Task prompt.
Revise the records below by replacing every instance of "screenshot" with "screen capture" and leaving everything else unchanged. Leave the pictures out of your answer.

----- Information shown

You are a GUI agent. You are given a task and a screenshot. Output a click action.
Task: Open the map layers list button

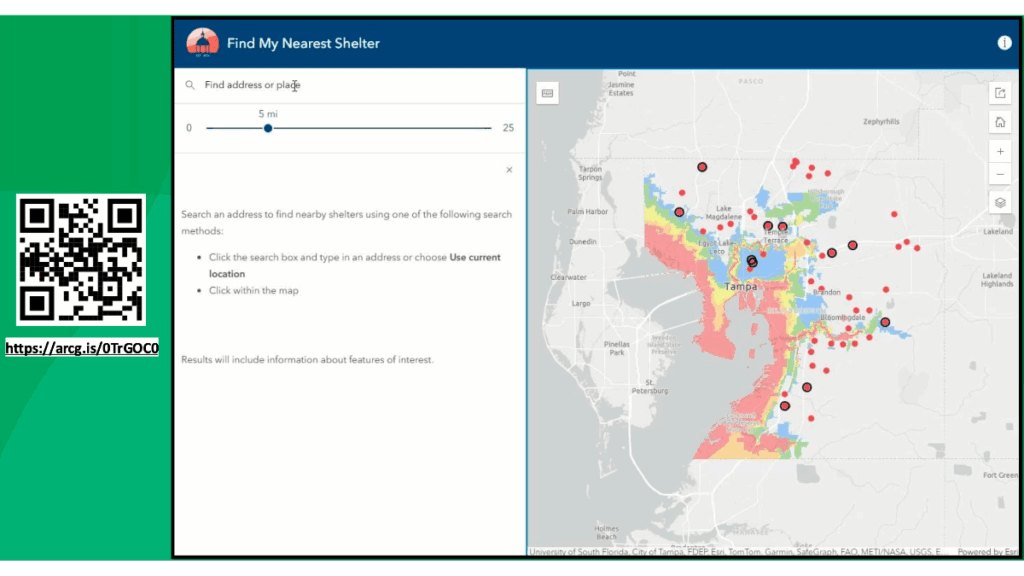[1000, 202]
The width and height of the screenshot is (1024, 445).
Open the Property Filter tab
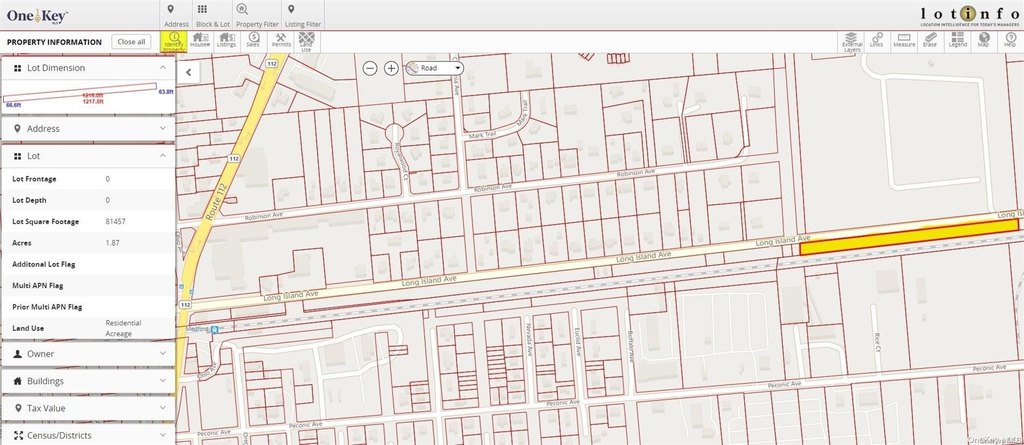coord(257,15)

----------

The response.
You are a GUI agent. You are given a task and a screen capture. Output a click action.
Task: Open the map layers list button

[1000, 202]
The width and height of the screen capture is (1024, 445).
Open the Property Filter tab
coord(257,15)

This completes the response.